Kolumne zum Donnerstag: Respekt!
In der Kolumne zum Donnerstag schreiben Exponenten der Branche über das, was sie bewegt. Heute ist es Nico Lutz, Mitgliedder Geschäftsleitungder GewerkschaftUnia.
Quelle: libertyslens, Flickr, CC
Schreibmaschine, Schmuckbild.
Kurz vor Weihnachten habe ich meine Gotte besucht. Sie ist inzwischen 101 Jahre alt. Die Augen haben nachgelassen, sie kann keine Zeitung mehr lesen, und bei der klassischen Musik hört sie die hohen Töne nicht mehr. Aber im Kopf ist sie noch voll da und immerzu positiv eingestellt. Ich habe grössten Respekt vor ihr. Doch sie sagte mir schon vor fünf Jahren, dass sie sich in der Welt draussen kaum mehr zurechtfindet. Automatische Türen beim Zug gehen schneller zu, als sie einsteigen kann. Und der Billettautomat ist ein unüberwindbares Hindernis.
Ich bin noch nicht einmal halb so alt wie meine Gotte.
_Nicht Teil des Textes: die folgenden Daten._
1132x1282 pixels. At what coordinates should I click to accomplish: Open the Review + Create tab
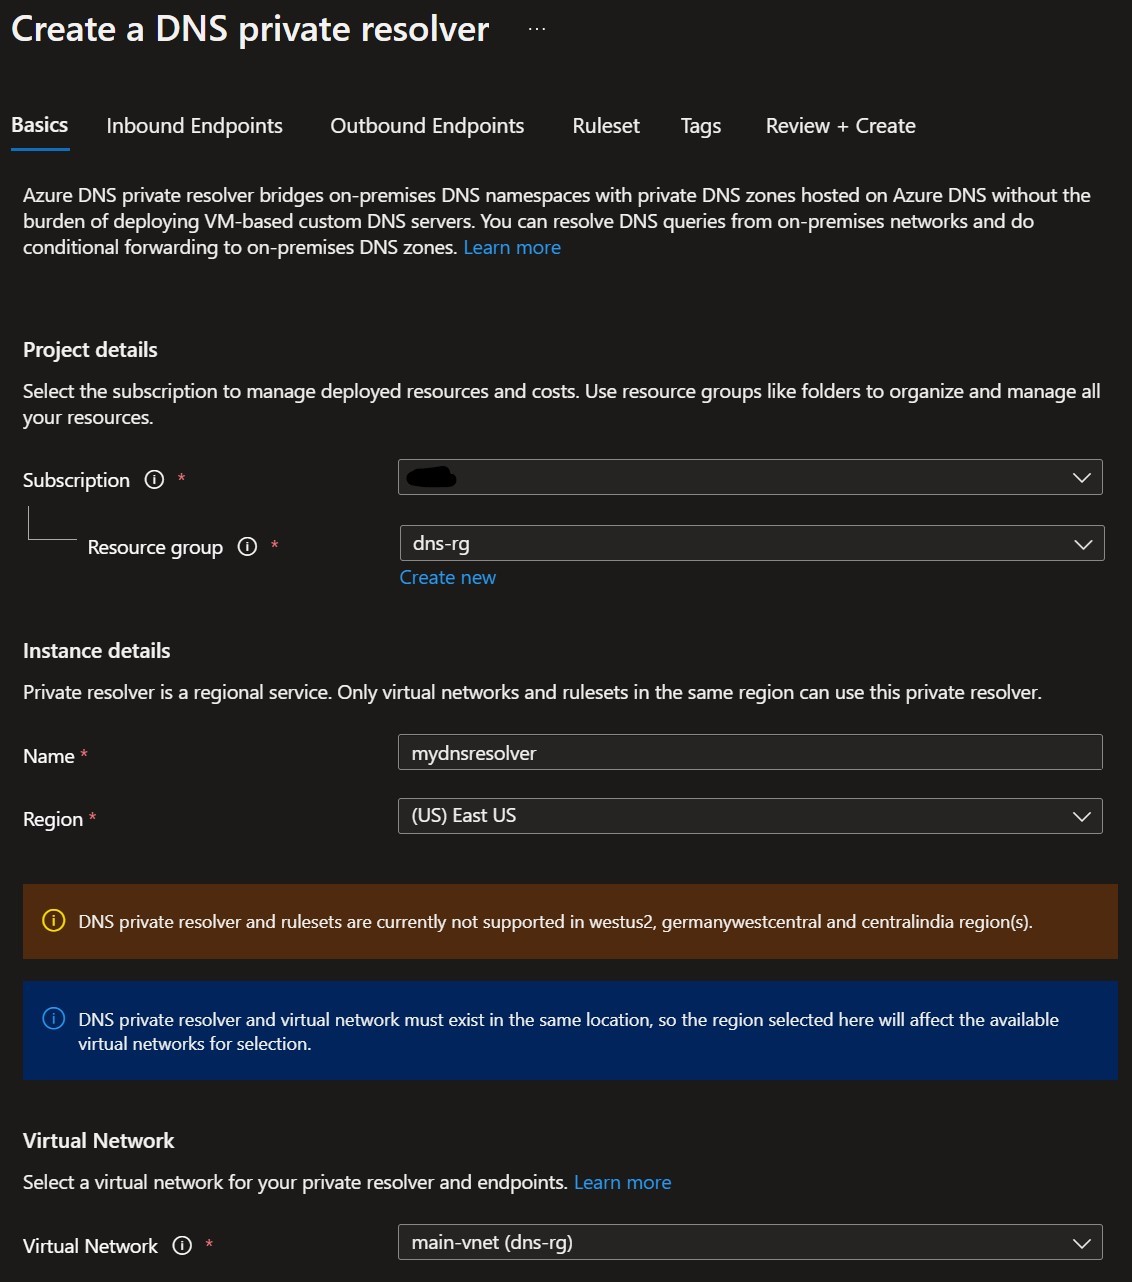coord(839,125)
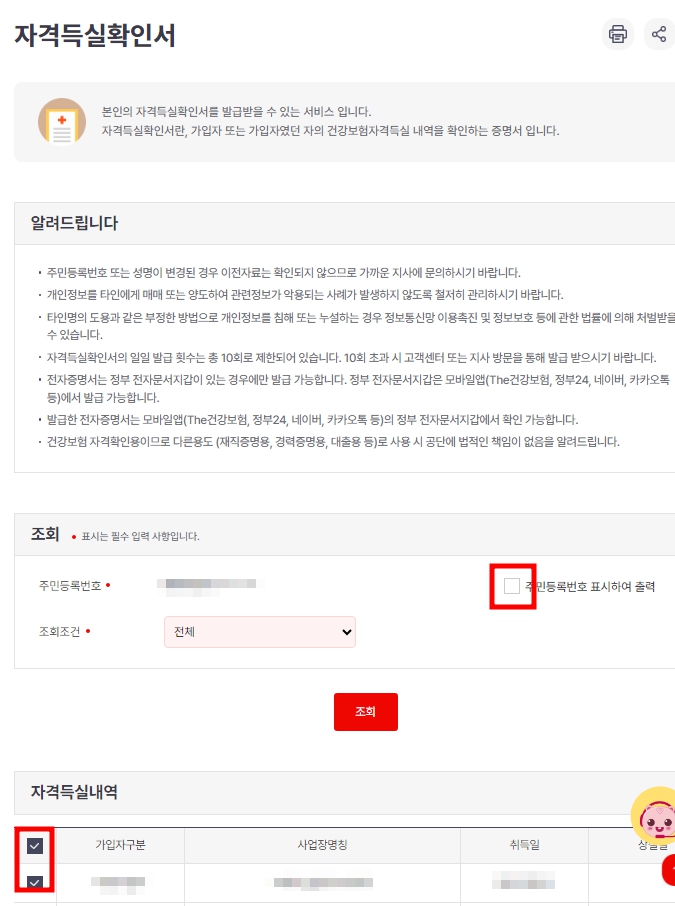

Doch ich merke manchmal auch schon, dass mich die Geschwindigkeit der Veränderungen und die neuen Technologien stark fordern. Und dass ich nicht mehr so schnell die Berge hoch komme wie vor 25 Jahren.
Wie geht es dann erst einem Bauarbeiter in meinem Alter? Sie haben schon über zwei Jahrzehnte hart gearbeitet, bei Wind und Wetter draussen. Sie haben die Schweiz gebaut. Es ist klar, dass man mit 50 Jahren körperlich nicht mehr so viel leisten kann wie mit 25. Dafür haben die älteren Bauarbeiter wertvolle Berufserfahrung. Es ist schon seltsam: Auf der einen Seite wird der Mangel an erfahrenen und qualifizierten Berufsleuten beklagt. Auf der anderen Seite werden ältere Bauarbeiter immer häufiger in prekäre Arbeitsverhältnisse abgeschoben.
Letzte Woche habe ich einen 55-jährigen Bauarbeiter getroffen. Er hat mehr als zwanzig Jahren in der gleichen Firma gearbeitet. Dann wurde er vor drei Jahren entlassen. Eine Zeit lang konnte er in seiner Firma noch als Temporärangestellter weiterarbeiten, dann war auch dies vorbei. Im Moment hofft er, dass er auf den Frühling wieder eine Anstellung findet. Dieser Bauarbeiter ist leider kein Einzelfall. Die Zahl der Bauarbeiter, die temporär arbeiten müssen, hat im letzten Jahr um 14 Prozent zugenommen. Noch höher – mehr als 20 Prozent – war die Zunahme bei den Bauarbeitern über 50, die temporär beschäftigt sind. In diesem Alter oft wieder zum Mindestlohn und mit einer Kündigungsfrist von wenigen Tagen arbeiten zu müssen, das haben diese älteren Bauarbeiter nicht verdient. Unwürdig sind auch die Forderungen nach Lohnkürzungen für ältere Arbeitnehmer. Wie wenn die Pensionskassenbeiträge oder die Gesundheitskosten mit zunehmendem Alter geringer werden. Das Gegenteil ist bekanntlich der Fall.
Weil der Druck auf die älteren Bauarbeiter steigt und deren Arbeitssituation vermehrt prekärer wird, ist die Rente mit 60 auf dem Bau enorm wichtig. Hier stehen wir in den nächsten Jahren vor grossen Herausforderungen. Der Jahrgang 1964 ist derjenige, welcher auf den Schweizer Baustellen am meisten vertreten ist. Dieser Jahrgang geht 2024 mit 60 in Rente. Bis zu diesem Zeitpunkt wird also die Zahl der Bauarbeiter, die in die Frühpensionierung gehen, steigen. Vorübergehend steigen daher auch die Kosten für die Rente mit 60. Es ist Aufgabe der Sozialpartner, diese Herausforderung zu meistern. Denn es ist auch eine Frage des Respekts, wie wir mit älteren Arbeitnehmenden umgehen, die dieses Land gebaut haben.